В комнате воцарилось молчание.
– Четырнадцать лет – долгий срок, правда, Джордж, ты, наверное, немало повидал за эти годы?
– Это уж точно. А сколько людей поживились за казенный счет в армии.
– Но сам-то ты, конечно, держался в стороне?
– Да, на хлеб насущный мне хватало, а большего я и не заслужил.
Сэр Юстас подозрительно посмотрел на брата сквозь стекла очков. «Ты слишком скромен, – проговорил он. – Так не годится. Если хочешь преуспеть, нужно быть о себе более высокого мнения.»
– Но я не хочу преуспеть. Меня вполне устраивает мой заработок, а скромен я от того, что видел множество более достойных людей.
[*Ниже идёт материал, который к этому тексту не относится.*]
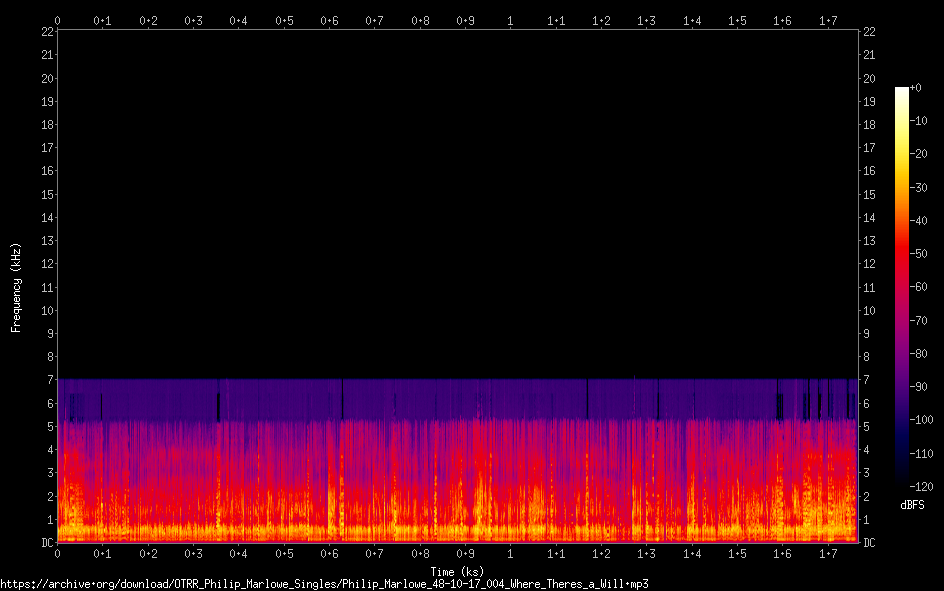Select the 1.3 marker on the top time axis

point(647,20)
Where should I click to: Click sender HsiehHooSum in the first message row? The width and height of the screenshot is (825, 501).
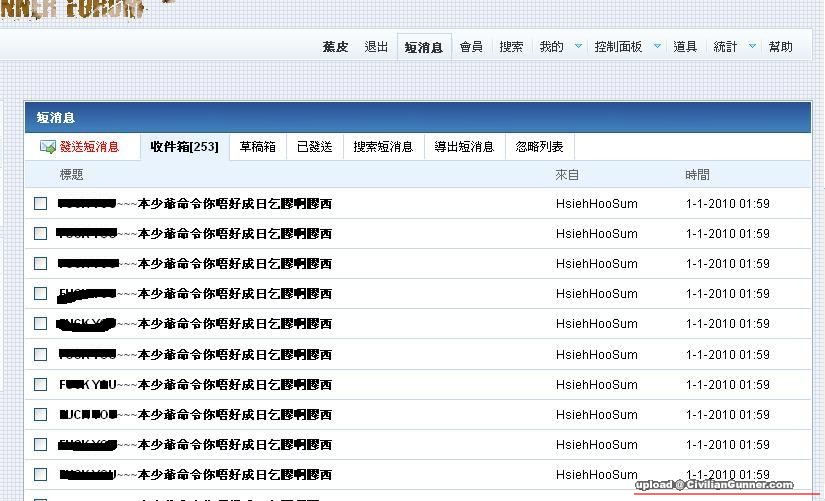click(x=596, y=203)
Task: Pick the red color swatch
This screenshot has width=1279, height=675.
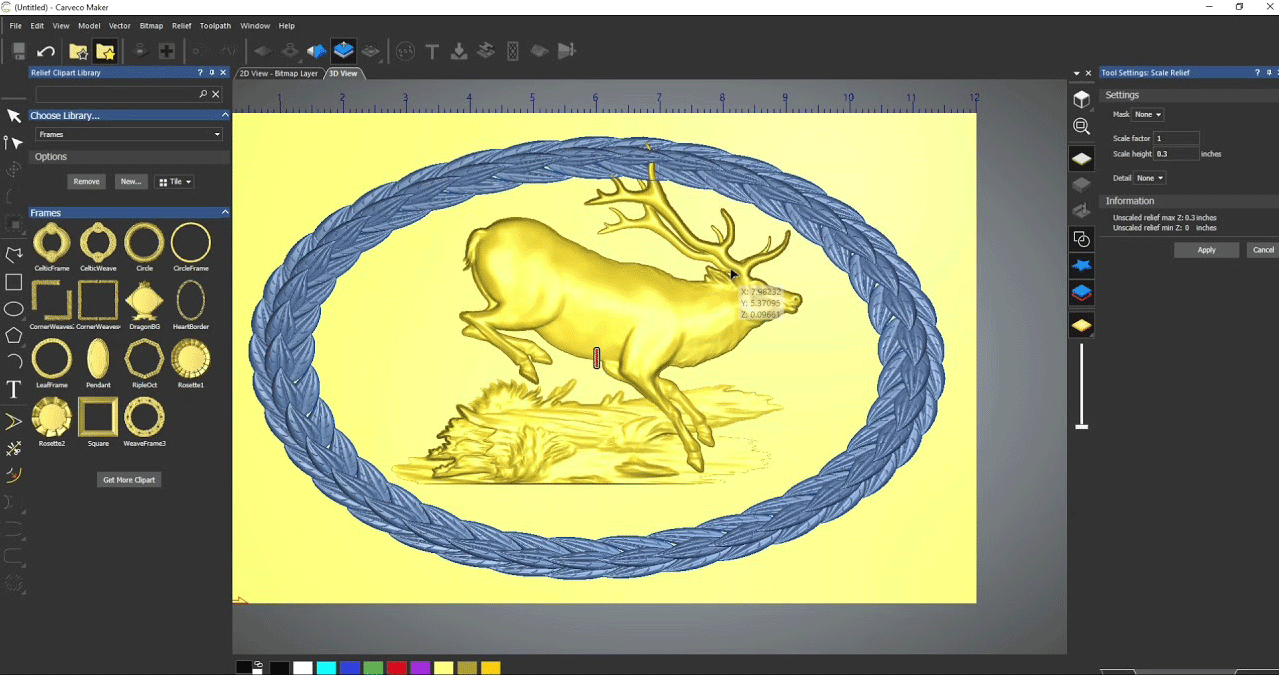Action: 396,667
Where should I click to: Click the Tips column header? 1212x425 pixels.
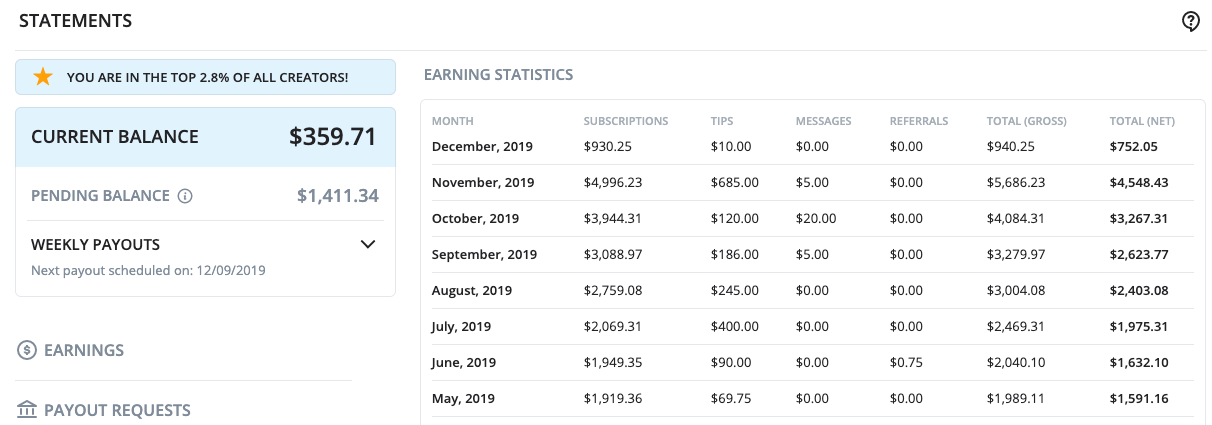[x=722, y=121]
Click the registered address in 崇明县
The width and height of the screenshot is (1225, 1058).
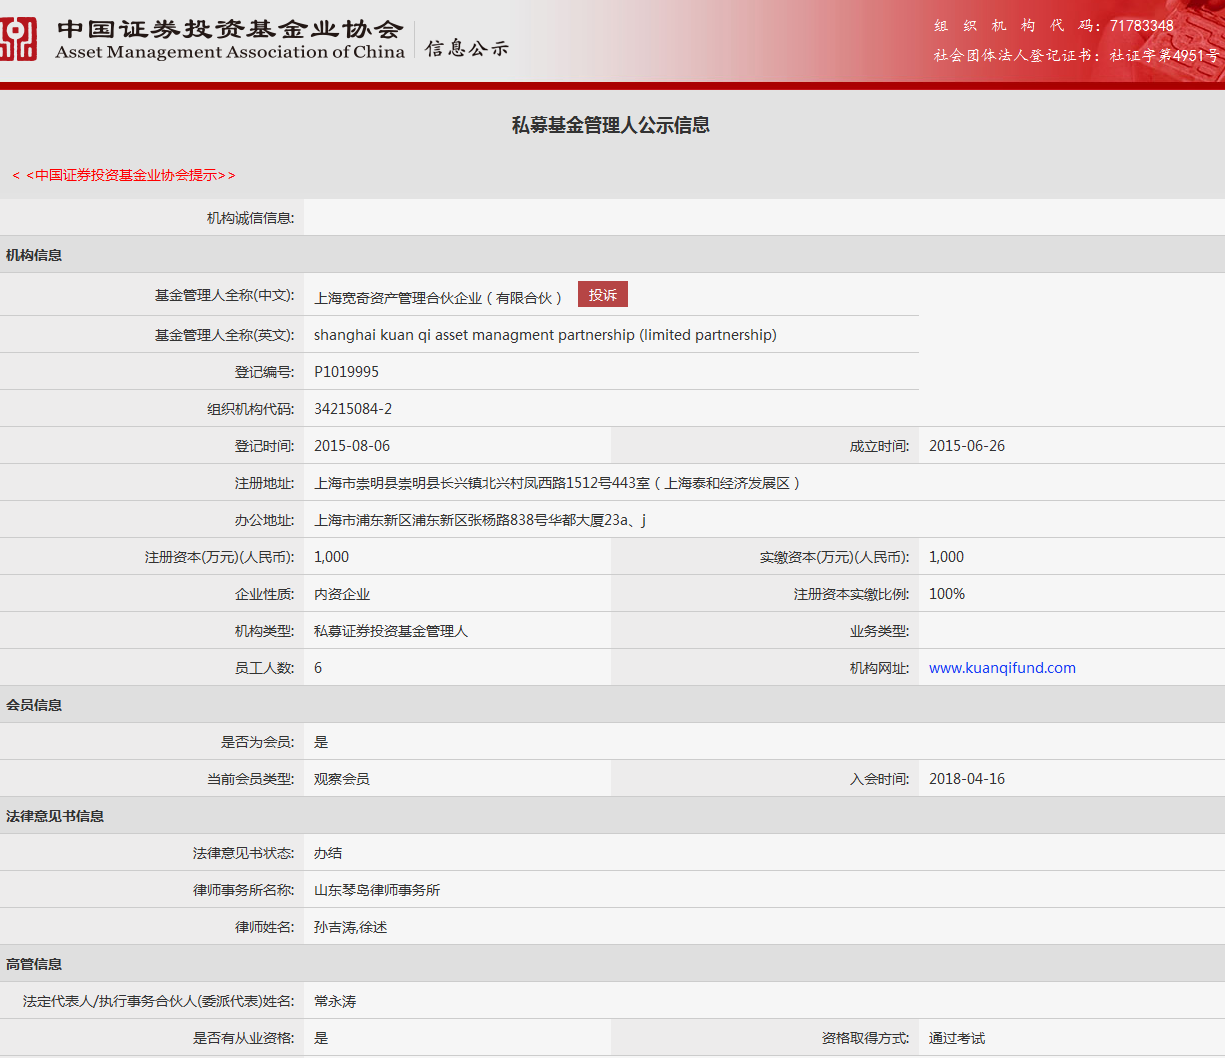pyautogui.click(x=557, y=483)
– Но теперь тебе не надо думать о заработке. Что ты собираешься делать? Будешь жить в городе? Я могу тебя ввести в самое лучшее общество. Будешь настоящим светским львом с этим шрамом на щеке, – кстати, ты должен рассказать, откуда он у тебя? А потом, ты знаешь, если со мной что случится, ты унаследуешь титул и поместье. Вполне достаточно, чтобы поддержать тебя.
Бутылкин неловко заерзал в кресле.
– Спасибо тебе, Юстас, но знаешь ли, мне не нужно, чтобы меня поддерживали, ничего мне не нужно. Я бы скорее вернулся в Южную Африку, в полк. Да, да. Я не переношу чужих людей, высшее общество и все такое. Я не их поля ягода, в отличие от тебя.
– Тогда что же ты собираешься делать? Женишься и поселишься за городом?
Бутылкин покраснел – сквозь загорелые щеки выступил легкий румянец, что не укрылось от его наблюдательного брата. «Нет, я не собираюсь жениться, конечно, нет.»
– Кстати говоря, – небрежно заметил сэр Юстас, – вчера я видел твою прежнюю любовь, леди Кростон, и сказал ей, что ты возвращаешься домой. Она теперь прелестная вдова.
– Что!? – воскликнул ошеломленный брат, медленно приподнимаясь в кресле. – У нее умер муж?
– Да, умер год назад, и тем лучше для него. Он меня назначил одним из своих душеприказчиков, не знаю почему – мы всегда недолюбливали друг друга. Мне кажется, он был одним из неприятнейших людей, каких мне довелось встретить в этой жизни. Говорят, он своей жене попортил много крови. Впрочем, поделом ей.